Without Leaving the Office?


Technology is changing faster than Martha Stewart’s Christmas plans. While I’ve written often regarding the implications of the electronic world — GPS, cell phones, email and the Internet — these advancements are not limited to those who recreate beyond their computer terminal. Fisheries and wildlife managers alike are using the latest technology.

Don’t believe me? Across the United States conservation officers are implementing “black berry” satellite technology. Linking to orbiting satellites, wardens are armed with the capability of verifying information from the middle of nowhere.
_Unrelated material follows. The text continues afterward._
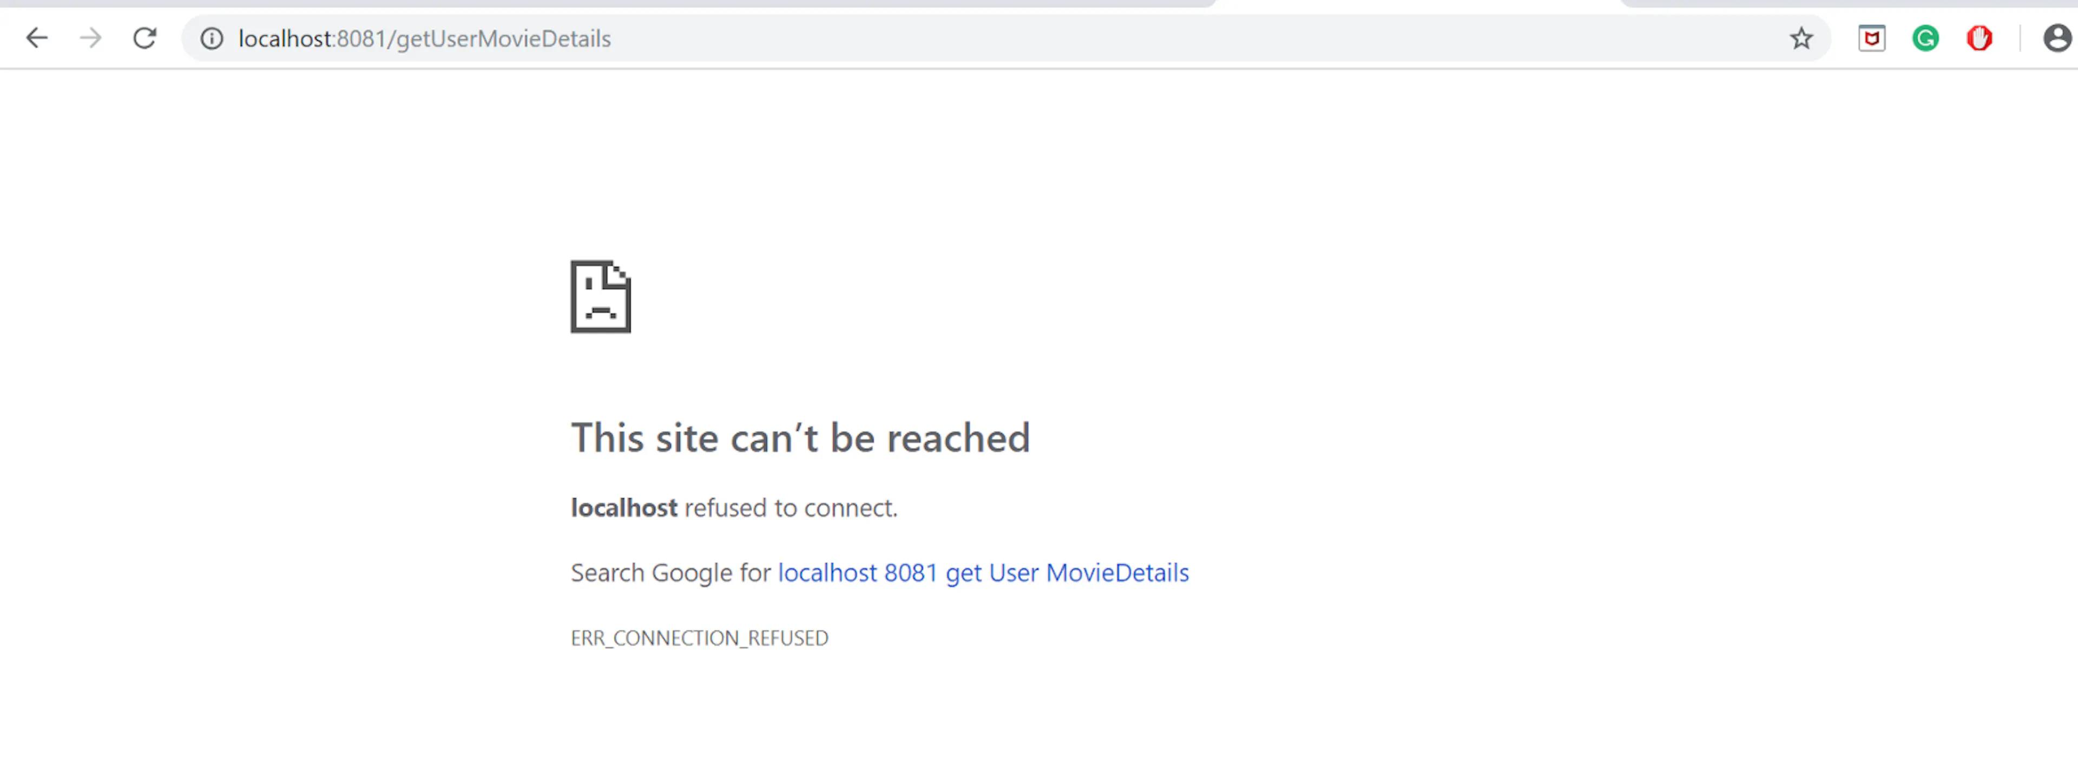Image resolution: width=2078 pixels, height=777 pixels.
Task: Open the McAfee WebAdvisor extension icon
Action: pos(1871,39)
For instance, an officer is told by a hunter during a field check that he has misplaced his license. By linking through a handheld personal data assistant, or PDA, the warden can easily verify the claim. With this latest technology, officers can accelerate a process that formerly required written documentation and paging through paper licensing data, or hoping their cell phone was able to connect to verify the hunter’s claim via mobile phone. Either way, utilizing this technology makes work efficient for officers and speeds hunters through field checks.
Game Check
Traditional game checks will be a thing of the past

It’s all part of the inevitable movement towards total electronic licensing. With the availability of licensing via the internet – and public libraries allowing free internet access – it’s hard to imagine a hunter taking a trip to the library rather than the gas station, sporting goods store or other venues where licenses were purchased for years. Fear not as those outlets too are beginning to offer hunting and fishing licenses on the internet.

Beyond the advances for administration, visualize the impact the electronic age is providing scientists. Margi Coyle, a scientist studying golden eagles in the badlands in western North Dakota, is using high-tech gadgetry to garner cutting edge data on a typically hard-to-study bird. In the past, radio-collared eagles required the scientist to spend hours simply searching for a signal to approximate the location of the birds. Aircraft were utilized to locate signals generated only several miles or even less depending on the terrain. Entire days and weeks could be exhausted doing little more than searching for the beeping signal of a collared bird.

GPS
Running GPS and Databases Live in the Field
Fast forward to today’s use of satellite-tracked collars, which pinpoint exact hourly GPS coordinates – everyday, all day, year-round. This same technology uses GPS, a laptop computer and camera to document nests and significant migration stops for fledging young eagles.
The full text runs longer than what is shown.